Growing Together: Winemaking Begets Cheesemaking on Pennyroyal Farm
Inviting a cheesemaker to a party of student winemakers might seem like an easy catering solution, but you may get more than you bargain for.
Sarah Bennett was working on her master’s degree in viticulture and enology at the University of California–Davis when she met and befriended Erika Scharfen, who was studying animal science and had previously worked as a cheesemaker in France. When Scharfen came along to a wine department get-together, “she wasn’t really saying much while these wine geeks picked apart the wines,” according to Bennett, “but then the cheese came out, and she described them using the exact same terms! We were speaking the same language.” After that, she adds, “we tasted a lot of cheeses and began talking about a farmstead creamery.”

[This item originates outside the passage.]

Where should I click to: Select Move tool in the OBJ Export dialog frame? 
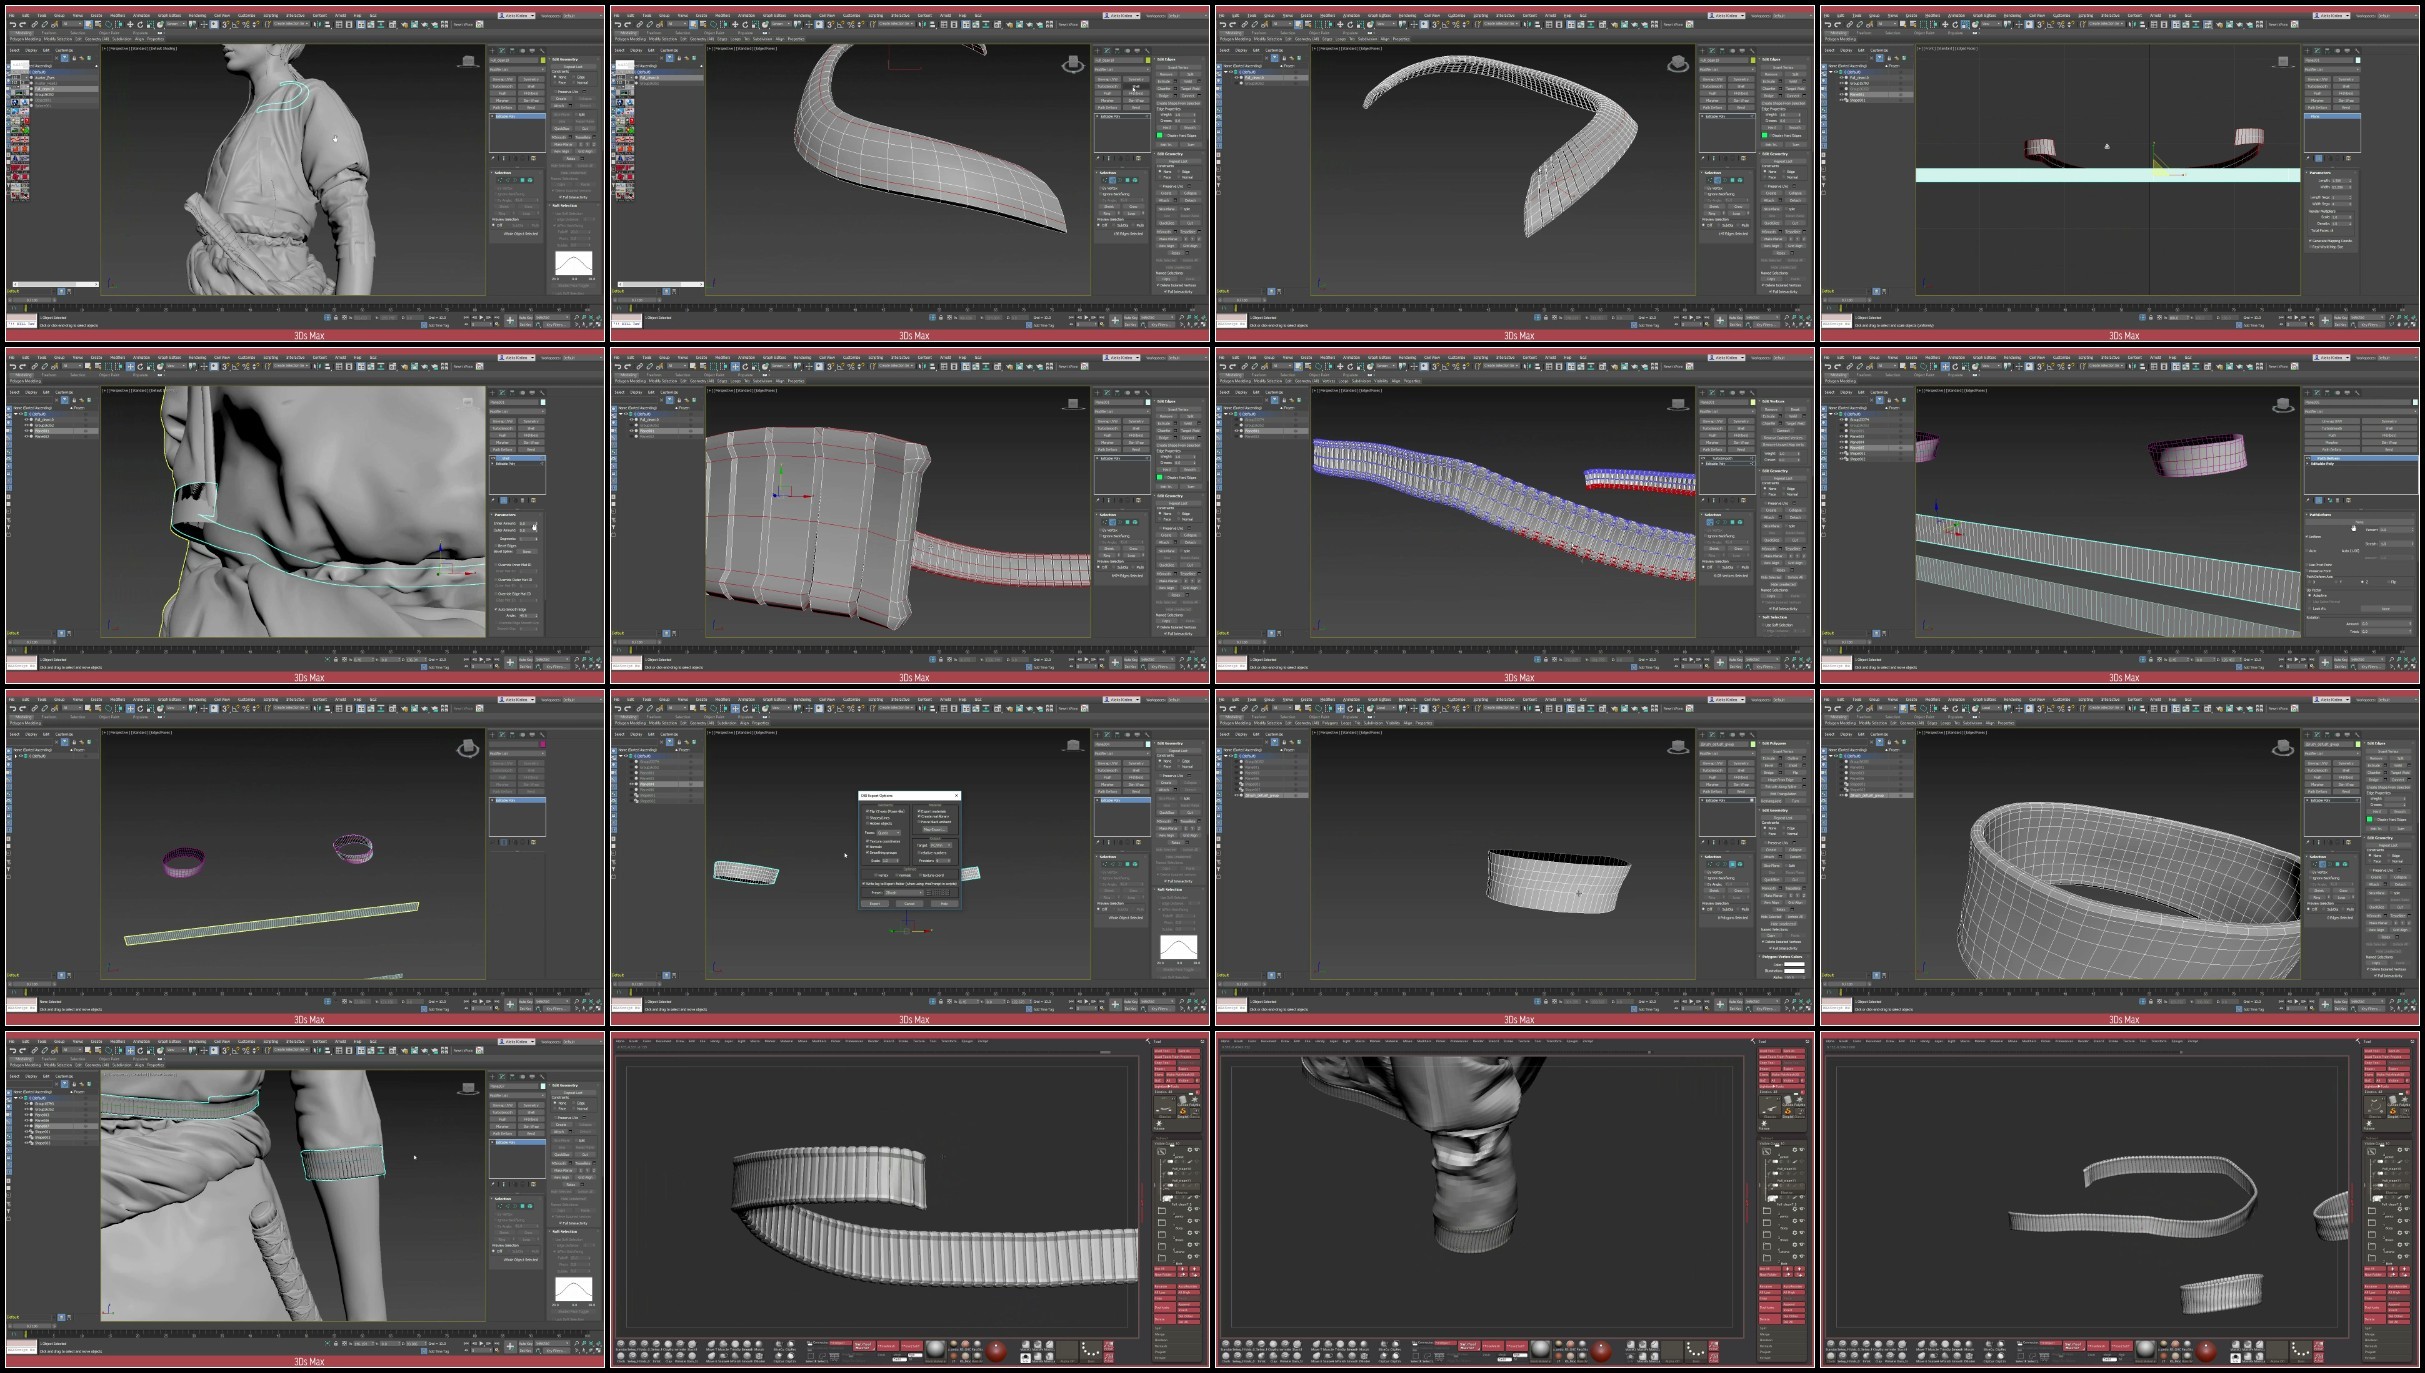(x=735, y=708)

The cheesemaking initiative at Pennyroyal Farm is the result. The 60-acre farm is in Boonville, a small town in northern California, and is owned by Bennett’s family as part of Navarro Vineyards, ten miles north in Philo, where they’ve been making wine since the 1970s. “Pennyroyal was my crazy idea to take Navarro to the next level and make a complete farmstead operation; our goal is to stay as in-house as possible,” Bennett says. Scharfen is the cheesemaker—and as an alumnus of UC–Davis’s Dairy Goat Re- search Facility, she is also well prepared to care for the herd.
Keeping things in-house meant fitting 220 solar panels on the roof of the goat barn, effectively keeping operations for the farm off the grid. The creamery uses milk from 108 animals on the farm, including five breeds of goats and 36 dairy sheep, allowing the composition of the cheese to vary seasonally. The animals are off for two months, and the sheep lactate for about five months starting in the spring, so the cheeses will be a mix of goat’s and sheep’s milk for that period, then all goat’s milk the rest of the year. (Another breed of sheep, Babydoll Southdown, is charged with fertilizing and weed control in the vineyards; the animals are conveniently too short to reach the vines.)

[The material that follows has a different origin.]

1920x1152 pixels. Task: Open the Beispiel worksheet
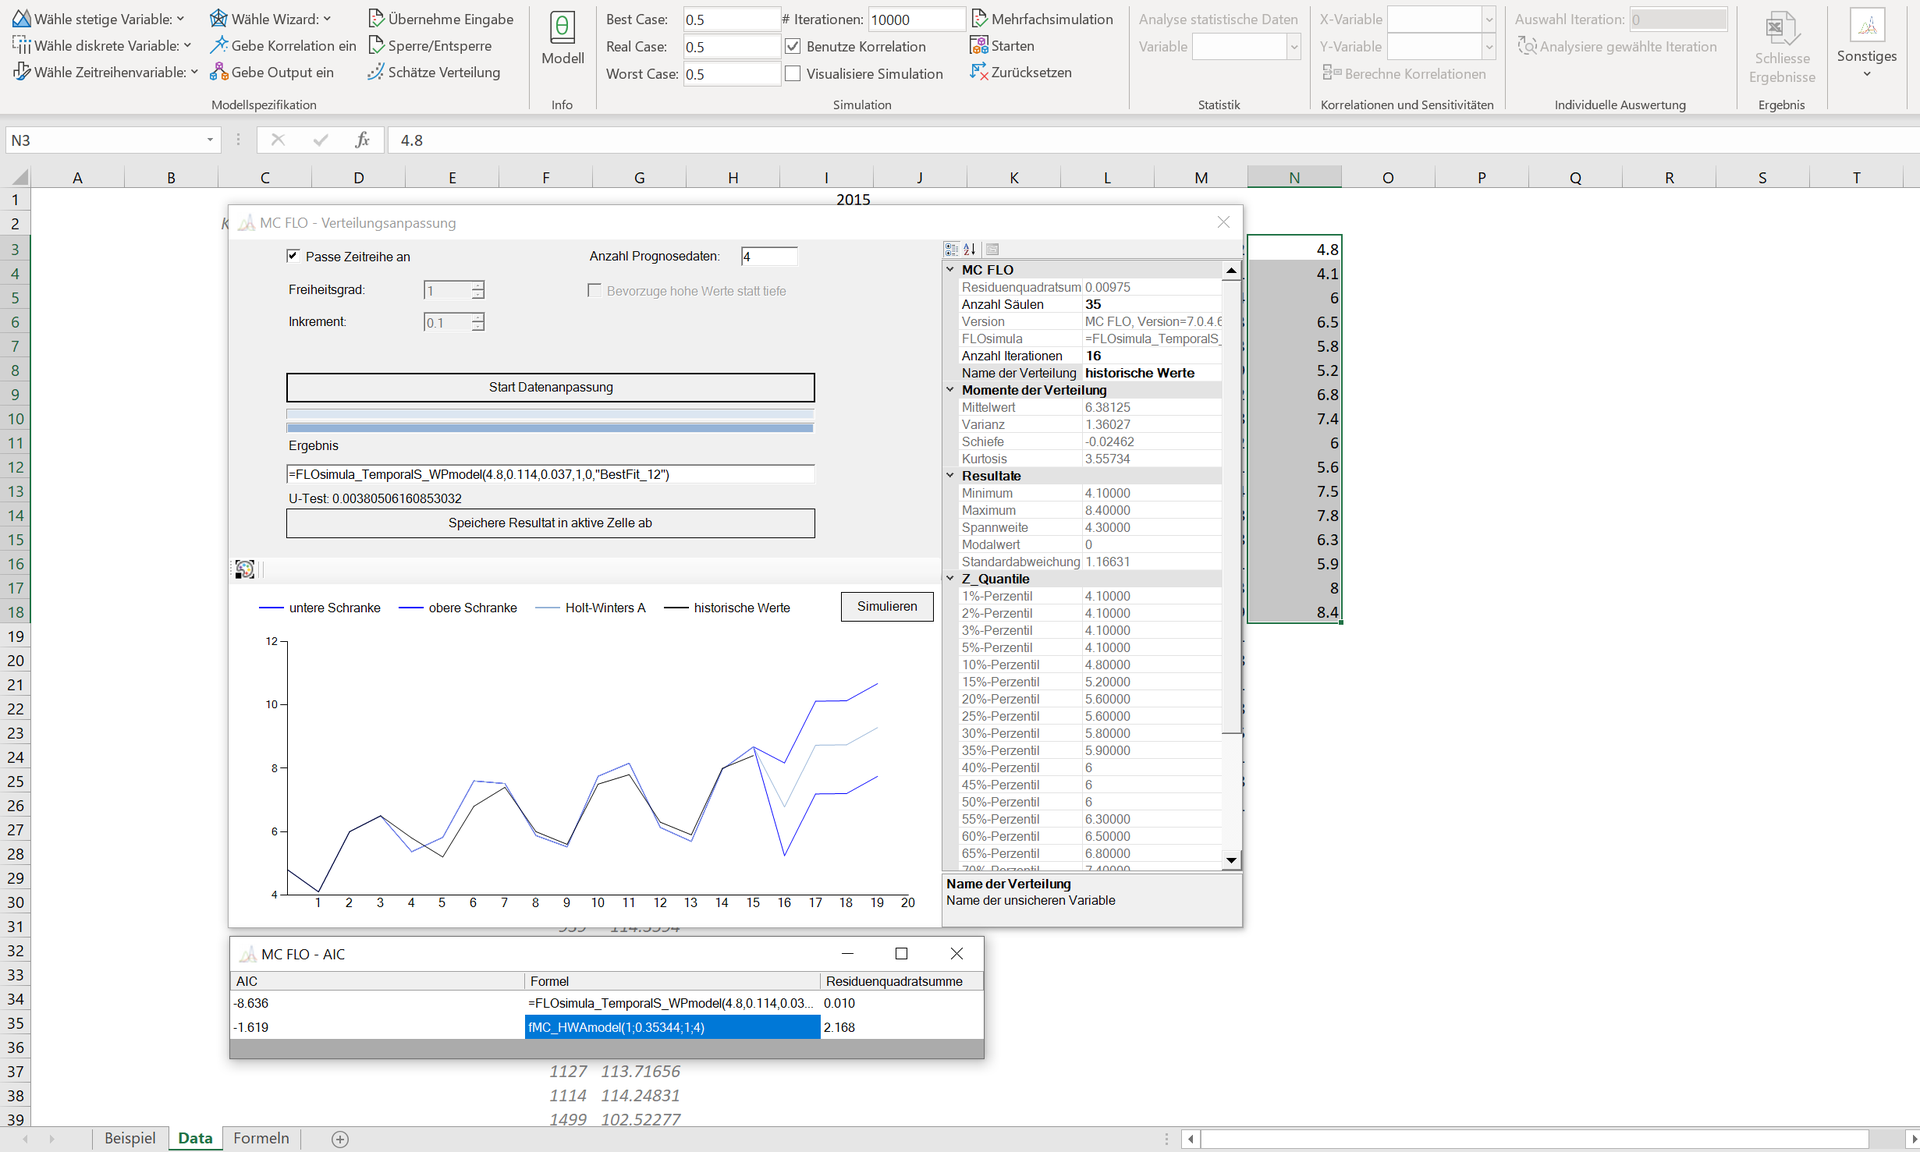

Having received their state creamery license on May 10, 2012, Pennyroyal officially opened this past summer. Four cheeses debuted in their initial lineup, each one named after words from Boontling, a nearly archaic Anderson Valley dialect that developed in the 19th century. Boont Corners is their raw-milk cheese aged between two and ten months. Sweeter when young, the cheese becomes more savory and firm as it ages.
Laychee—meaning milk—is essentially a chèvre, though for some part of the year it will include sheep’s milk. Bollies Mollies, named for the creek running through the farm and the word for a milk-related bit of anatomy, is surface ripened, with some of Laychee’s citrus notes but added richness. A blue cheese named Boonters’ Blue is also in the works.
Once visitors have picked out some Pennyroyal Farm cheese, Bennett would be glad to recommend a wine to go with it. In fact, the creamery has inspired new choices at the winery. While 15 acres of the farm is planted with pinot noir, “one thing we’re able to do in Boonville which we’re not able to do in Philo is ripen sauvignon blanc,” she remarks. “So we planted seven acres of sauvignon blanc, which I think is one of the best white wines to pair with goat cheese.”